Femtosecond laser surgery
One may
use a femtosecond laser (so called SMILE) to ablate or remove a small portion
of the lens and change its curvature (R), where each 1% reduction may cause a
0.05 to 0.06 diopter change, based on our formula for M2, see Eq. (3.b). This
procedure is not as effective as that of corneal ablation (LASIK) given by M1
in Eq. (3.a). Therefore, one may ablate the lens to restore a 40% change of R
resulting 2.0 to 2.4 diopter accommodation. The current femtosecond laser has a
very low average power and therefore lens ablation could take a much longer
time than a corneal surface ablation in LASIK.

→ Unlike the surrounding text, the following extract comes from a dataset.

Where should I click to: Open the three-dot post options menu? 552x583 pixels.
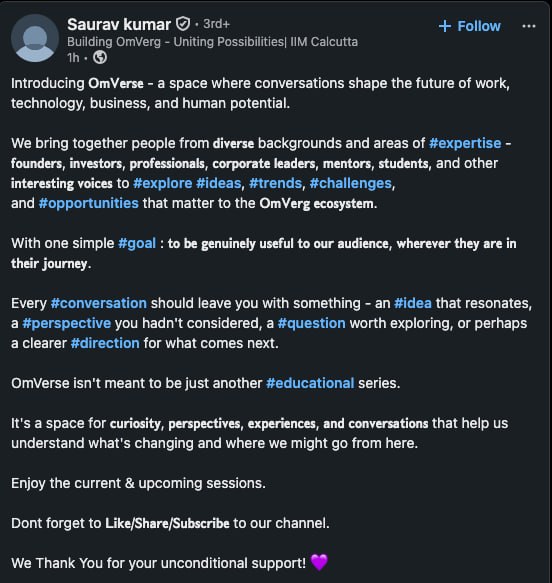click(528, 26)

Scleral ablation for presbyopia treatment
Scleral
laser ablation (using Er: YAG laser at 2.94 um) and band expansion have been
used to increase the space of the ciliary-body and zonus such that
accommodation is improved by two components [9,10]: the lens translation and
the lens shaping which are given by, respectively, M3 and M2. For older and/or
harder lens, the accommodation is mainly attributed by the lens translation (or
S1 change), whereas lens shaping dominates the power change in young or soft
lens. It was known that change of the rear surface of the lens is about
one-third of the front surface during accommodation [9,10].
Scleral ablation for glaucoma treatment
As shown
by Figure 5
besides presbyopia treatment, Er: YAG laser can also be used for glaucoma
treatment, followed by a collagen matrix refilling to stable the outcomes.
Cornea cross linking
Depending
on the ocular location of the corneal cross linking (CXL) procedure, the new
applications of CXL include examples shown as follows [11,13]:
(1) For CXL applied inside the corneal stroma,
correction of low myopia is possible and may be measured by the K-value
deduction after CXL; where 2% reduction of K-value may cause a 0.9 to 1.1
diopter myopic correction, based on the formula for M1, see Eq. (3.a), with
K=337/r.
(2) For
CXL applied to the orbital scleral tissue, one may stop or reduce the abnormal
axial length (L) growth rate in high myopic eyes; where each 1.0 mm increases
of L may cause 2.2 to 2.8 diopter change, based on our formula for M4, see Eq.
(3.d), assuming that the axial grow is dominated by S2.
(3) For
CXL applied to the corneal stroma postoperatively for procedures such as
conduction keratoplasty (CK), diode laser thermal keratoplasty (DTK), the
postoperative regression due to unstable thermal shrinkage may be stabilized by
CXL process. Eq. (3.a) for M1 may be used to estimate the amount of
postoperative regression reduced by CXL.
(3)
Combined CXL with OK-lens or RPG-lens to stabilize regress. The reshaping
effect of corneal anterial surface may be estimated by M1 of Eq. (3.a).
CONCLUSION
Using Gaussian optics, we have presented analytic formulas for the change of refractive power due to various ocular parameter changes. These formulas provide useful clinical guidance in various applications including LASIK surgery, corneal cross linking (CXL) procedure, femtosecond laser surgery and scleral ablation for accommodation. Accuracy of our formulas for human eyes would depend on individual ocular parameters, which were taken as their averaged values in our calculations.